Mais le plus bel hommage que le peuple ancien et nouveau rend au “Visionnaire de l’Etat” n’est pas sur le Mont qui porte son nom : il est dans les rues et les places de notre pays ancien-nouveau, cet Altneuland qui est si différent et pourtant si proche de la description qu’il en a faite dans son roman. Qu’il est beau, ce peuple à nul autre pareil ! Qu’elles sont gracieuses ces jeunes filles des oulpanot et qu’ils sont vaillants, ces jeunes élèves de yeshivot qui regardaient avec envie leurs aînés d’à peine quelques mois, portant fièrement l’uniforme des garde-frontière! Si Yom Yeroushalayim s’est déroulé dans le calme et dans l’allégresse, c’est bien sûr grâce à la vigilance de nos policiers et de nos soldats, mais aussi à celle du “Gardien d’Israël, qui ne veille ni ne sommeille”.

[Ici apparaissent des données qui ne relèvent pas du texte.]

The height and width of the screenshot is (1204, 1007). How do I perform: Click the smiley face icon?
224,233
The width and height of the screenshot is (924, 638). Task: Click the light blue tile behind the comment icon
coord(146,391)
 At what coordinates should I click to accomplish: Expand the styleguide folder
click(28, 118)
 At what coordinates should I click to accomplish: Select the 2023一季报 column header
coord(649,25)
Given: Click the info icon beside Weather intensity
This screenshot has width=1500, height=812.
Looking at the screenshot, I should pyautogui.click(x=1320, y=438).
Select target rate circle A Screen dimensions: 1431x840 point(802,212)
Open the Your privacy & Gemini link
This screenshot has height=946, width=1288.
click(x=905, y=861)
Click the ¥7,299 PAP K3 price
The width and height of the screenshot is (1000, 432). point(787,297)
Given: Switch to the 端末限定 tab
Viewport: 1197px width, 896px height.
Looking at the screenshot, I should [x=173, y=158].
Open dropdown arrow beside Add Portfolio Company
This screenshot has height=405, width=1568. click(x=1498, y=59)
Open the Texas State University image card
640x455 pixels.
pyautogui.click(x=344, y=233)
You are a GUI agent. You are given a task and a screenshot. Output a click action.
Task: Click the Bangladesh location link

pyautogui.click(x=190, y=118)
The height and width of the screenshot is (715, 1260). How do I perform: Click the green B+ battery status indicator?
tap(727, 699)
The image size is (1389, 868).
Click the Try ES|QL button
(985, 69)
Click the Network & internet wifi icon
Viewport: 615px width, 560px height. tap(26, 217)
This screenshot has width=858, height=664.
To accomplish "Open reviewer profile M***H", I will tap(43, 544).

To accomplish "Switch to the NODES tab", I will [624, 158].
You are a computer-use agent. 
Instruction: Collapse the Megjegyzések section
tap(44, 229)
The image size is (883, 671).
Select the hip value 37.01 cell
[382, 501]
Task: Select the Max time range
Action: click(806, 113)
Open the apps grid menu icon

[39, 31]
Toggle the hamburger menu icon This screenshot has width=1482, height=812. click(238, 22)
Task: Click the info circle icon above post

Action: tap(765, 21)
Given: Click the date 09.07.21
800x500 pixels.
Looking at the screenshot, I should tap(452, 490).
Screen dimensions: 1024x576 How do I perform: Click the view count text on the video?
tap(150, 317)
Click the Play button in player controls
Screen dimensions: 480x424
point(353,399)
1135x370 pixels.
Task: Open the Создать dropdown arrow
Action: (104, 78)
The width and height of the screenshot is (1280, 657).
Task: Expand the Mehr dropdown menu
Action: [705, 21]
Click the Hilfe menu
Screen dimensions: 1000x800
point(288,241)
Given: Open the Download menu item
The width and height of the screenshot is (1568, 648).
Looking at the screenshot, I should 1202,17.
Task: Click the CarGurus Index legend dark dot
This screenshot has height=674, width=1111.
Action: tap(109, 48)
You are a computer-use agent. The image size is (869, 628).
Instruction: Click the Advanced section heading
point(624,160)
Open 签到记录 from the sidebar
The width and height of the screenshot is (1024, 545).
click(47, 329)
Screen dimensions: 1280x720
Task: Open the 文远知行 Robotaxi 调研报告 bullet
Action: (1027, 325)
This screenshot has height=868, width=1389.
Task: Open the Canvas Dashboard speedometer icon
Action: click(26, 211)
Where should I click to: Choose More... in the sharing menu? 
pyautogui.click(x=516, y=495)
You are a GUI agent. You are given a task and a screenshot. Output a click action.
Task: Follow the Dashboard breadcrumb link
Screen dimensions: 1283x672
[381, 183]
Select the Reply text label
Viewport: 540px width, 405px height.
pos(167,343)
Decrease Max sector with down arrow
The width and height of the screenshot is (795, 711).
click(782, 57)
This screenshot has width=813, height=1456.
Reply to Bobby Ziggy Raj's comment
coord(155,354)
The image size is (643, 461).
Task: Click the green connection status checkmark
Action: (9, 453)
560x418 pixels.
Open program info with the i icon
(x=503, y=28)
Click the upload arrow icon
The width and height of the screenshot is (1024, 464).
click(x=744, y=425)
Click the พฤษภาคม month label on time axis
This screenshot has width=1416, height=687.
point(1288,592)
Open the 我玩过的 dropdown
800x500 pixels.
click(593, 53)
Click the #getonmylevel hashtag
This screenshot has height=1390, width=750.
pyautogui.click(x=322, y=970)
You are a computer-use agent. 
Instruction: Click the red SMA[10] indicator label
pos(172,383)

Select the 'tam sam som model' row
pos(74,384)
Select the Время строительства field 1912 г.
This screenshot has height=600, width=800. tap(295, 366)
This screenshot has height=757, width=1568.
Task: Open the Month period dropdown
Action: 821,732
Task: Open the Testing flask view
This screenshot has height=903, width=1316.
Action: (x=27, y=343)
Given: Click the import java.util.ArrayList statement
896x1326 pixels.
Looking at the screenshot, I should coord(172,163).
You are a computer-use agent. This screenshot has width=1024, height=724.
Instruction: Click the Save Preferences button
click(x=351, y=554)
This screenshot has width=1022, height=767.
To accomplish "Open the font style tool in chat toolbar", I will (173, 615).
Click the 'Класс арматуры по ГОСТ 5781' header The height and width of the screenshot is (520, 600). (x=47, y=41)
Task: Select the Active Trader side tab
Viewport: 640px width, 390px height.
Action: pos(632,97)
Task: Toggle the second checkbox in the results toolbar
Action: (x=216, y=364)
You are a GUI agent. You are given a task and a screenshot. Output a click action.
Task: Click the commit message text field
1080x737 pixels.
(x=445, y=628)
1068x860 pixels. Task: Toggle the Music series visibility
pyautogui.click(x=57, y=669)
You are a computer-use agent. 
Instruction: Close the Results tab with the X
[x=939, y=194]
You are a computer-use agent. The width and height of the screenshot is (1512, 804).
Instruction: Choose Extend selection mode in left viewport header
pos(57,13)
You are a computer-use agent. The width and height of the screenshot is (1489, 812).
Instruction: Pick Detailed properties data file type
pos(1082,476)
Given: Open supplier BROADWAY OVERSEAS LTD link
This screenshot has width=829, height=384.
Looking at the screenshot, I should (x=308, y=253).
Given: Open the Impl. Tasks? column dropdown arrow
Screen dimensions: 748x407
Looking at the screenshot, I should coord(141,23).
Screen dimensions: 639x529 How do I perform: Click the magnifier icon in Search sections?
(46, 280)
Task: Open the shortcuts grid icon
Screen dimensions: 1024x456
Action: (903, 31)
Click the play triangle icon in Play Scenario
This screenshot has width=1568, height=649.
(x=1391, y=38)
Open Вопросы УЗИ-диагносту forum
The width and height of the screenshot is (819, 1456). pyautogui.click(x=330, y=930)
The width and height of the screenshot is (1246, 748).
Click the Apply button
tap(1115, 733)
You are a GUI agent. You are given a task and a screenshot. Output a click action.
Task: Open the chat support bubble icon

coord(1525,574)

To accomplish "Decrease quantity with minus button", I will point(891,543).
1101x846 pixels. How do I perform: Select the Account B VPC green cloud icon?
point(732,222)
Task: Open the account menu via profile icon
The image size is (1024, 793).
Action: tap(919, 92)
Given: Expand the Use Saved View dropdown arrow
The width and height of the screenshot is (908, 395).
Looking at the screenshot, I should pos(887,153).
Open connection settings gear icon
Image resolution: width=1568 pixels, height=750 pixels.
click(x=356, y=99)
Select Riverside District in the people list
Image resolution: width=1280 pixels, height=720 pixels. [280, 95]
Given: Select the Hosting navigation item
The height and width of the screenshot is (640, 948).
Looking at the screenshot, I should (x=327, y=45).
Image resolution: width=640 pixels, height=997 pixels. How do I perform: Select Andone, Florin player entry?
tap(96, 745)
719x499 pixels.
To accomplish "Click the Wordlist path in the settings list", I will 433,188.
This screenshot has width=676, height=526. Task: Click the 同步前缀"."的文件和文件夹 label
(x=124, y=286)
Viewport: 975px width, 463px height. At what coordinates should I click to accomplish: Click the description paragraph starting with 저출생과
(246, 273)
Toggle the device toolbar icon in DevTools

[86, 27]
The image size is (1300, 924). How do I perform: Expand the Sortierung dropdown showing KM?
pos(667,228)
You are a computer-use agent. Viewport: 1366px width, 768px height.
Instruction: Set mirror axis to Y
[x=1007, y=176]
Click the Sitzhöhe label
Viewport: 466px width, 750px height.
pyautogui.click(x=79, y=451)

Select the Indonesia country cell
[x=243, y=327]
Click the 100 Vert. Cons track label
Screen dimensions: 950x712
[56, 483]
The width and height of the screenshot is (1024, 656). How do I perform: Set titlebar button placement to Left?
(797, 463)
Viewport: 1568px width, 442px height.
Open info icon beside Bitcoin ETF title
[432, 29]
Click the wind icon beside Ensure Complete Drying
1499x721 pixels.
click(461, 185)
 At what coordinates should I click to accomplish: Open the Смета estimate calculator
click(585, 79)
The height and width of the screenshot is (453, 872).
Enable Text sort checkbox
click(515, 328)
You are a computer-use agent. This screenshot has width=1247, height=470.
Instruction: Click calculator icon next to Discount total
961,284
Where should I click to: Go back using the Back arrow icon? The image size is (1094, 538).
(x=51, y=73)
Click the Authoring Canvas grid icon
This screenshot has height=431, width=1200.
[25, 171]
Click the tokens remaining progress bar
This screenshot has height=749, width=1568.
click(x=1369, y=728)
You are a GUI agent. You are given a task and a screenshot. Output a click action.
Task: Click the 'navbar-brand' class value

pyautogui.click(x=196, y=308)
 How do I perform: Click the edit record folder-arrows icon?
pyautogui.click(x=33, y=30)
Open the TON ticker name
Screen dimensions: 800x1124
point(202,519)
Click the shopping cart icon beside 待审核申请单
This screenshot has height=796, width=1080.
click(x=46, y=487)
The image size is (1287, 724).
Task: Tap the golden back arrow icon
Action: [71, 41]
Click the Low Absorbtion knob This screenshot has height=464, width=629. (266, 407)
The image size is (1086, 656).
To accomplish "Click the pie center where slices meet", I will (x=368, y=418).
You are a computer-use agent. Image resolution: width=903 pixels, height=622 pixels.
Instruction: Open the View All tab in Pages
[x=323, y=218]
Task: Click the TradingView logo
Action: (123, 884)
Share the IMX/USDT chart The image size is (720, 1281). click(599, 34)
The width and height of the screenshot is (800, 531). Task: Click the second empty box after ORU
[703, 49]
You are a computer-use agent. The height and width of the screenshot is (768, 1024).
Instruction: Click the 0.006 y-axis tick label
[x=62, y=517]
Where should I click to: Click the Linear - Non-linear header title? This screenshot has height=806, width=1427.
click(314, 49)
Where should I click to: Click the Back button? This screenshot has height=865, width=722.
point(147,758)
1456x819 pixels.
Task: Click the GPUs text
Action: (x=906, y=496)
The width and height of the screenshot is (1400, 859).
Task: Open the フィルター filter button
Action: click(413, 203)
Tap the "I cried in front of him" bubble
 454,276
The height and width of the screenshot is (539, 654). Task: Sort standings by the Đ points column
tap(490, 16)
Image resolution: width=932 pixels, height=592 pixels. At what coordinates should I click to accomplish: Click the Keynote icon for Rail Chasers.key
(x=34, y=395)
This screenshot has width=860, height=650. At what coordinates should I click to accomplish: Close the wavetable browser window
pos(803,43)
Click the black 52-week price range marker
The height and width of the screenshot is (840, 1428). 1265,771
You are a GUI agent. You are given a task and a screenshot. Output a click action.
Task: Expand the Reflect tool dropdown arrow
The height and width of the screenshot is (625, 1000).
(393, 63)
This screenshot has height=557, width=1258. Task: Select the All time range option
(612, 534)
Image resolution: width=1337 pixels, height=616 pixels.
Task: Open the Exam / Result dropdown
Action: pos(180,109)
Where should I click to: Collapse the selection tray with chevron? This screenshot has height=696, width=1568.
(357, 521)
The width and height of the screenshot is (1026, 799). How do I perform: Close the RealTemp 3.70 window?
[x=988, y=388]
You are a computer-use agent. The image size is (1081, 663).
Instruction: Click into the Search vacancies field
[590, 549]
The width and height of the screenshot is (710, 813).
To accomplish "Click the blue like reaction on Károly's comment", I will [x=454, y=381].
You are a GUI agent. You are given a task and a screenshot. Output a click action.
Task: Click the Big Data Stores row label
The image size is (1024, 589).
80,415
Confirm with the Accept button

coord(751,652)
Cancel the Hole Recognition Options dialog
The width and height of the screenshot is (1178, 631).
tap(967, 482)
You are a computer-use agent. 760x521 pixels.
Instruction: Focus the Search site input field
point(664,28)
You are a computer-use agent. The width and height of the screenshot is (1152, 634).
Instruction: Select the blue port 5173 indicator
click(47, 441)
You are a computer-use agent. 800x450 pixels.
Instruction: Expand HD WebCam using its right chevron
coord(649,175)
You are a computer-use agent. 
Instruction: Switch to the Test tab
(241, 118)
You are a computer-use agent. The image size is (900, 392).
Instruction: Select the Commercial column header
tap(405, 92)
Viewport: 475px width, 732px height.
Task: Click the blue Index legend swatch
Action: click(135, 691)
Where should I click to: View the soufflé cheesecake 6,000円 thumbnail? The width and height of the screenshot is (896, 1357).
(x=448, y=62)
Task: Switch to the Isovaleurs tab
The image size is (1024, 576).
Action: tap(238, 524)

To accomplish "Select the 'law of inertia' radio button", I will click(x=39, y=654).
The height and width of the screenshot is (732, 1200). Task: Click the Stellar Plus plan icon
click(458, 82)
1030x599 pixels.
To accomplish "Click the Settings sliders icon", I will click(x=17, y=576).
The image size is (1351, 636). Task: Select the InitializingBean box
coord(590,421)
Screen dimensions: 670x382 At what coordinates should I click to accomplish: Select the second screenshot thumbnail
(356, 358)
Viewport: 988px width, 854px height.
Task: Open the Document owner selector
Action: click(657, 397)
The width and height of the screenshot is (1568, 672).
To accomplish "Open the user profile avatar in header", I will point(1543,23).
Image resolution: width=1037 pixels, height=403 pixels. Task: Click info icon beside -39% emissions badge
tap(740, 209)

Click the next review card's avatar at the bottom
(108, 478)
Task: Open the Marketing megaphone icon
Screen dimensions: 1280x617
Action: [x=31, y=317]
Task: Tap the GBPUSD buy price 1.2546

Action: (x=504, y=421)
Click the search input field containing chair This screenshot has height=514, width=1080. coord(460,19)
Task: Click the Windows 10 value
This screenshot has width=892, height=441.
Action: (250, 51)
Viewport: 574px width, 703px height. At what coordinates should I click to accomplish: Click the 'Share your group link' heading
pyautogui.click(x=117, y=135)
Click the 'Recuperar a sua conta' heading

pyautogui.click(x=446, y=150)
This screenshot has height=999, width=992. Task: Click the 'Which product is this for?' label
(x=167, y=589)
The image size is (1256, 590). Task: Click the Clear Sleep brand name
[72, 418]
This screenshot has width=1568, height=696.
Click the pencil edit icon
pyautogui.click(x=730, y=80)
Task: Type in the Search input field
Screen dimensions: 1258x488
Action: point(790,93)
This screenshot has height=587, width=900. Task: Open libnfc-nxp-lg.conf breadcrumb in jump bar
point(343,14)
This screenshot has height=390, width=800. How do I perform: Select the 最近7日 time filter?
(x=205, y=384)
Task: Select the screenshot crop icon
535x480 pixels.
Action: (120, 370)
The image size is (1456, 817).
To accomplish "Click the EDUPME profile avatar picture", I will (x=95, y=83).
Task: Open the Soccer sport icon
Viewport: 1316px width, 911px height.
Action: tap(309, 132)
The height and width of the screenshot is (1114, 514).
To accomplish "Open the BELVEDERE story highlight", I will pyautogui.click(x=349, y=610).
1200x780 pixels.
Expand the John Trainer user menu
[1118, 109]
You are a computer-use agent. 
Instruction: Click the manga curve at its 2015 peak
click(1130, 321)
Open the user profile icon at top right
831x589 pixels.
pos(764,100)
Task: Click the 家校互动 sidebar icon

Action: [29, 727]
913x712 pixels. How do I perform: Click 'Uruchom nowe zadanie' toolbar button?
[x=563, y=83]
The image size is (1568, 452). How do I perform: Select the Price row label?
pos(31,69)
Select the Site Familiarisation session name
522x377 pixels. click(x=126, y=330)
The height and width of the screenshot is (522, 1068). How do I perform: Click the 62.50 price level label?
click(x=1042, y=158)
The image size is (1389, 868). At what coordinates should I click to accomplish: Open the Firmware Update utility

Comme je l’écrivais l’an dernier, pendant les jours éprouvants de mai 2021, pour savoir à qui appartient Jérusalem, la ville que le monde entier, de Macron au Hamas – nous dispute, il suffit d’appliquer le jugement de Salomon, le “plus Sage des hommes” : qui, des deux “mères”, veut le bien de son enfant? Qui, de tous les peuples, a su réunifier la Ville sainte et en faire une capitale de paix et non de guerre ? Qui parle de Jérusalem comme ville de paix, et non comme un slogan guerrier pour inciter à la haine et à la violence ? Jérusalem appartient au peuple qui a su en faire une ville moderne, un “corps gigantesque qui vit et respire” selon les mots de notre dernier prophète, Zeev Binyamin Herzl. Oui, Jérusalem nous appartient, parce que nous seuls savons l’aimer et la faire prospérer. Yom Yeroushalayim Saméah!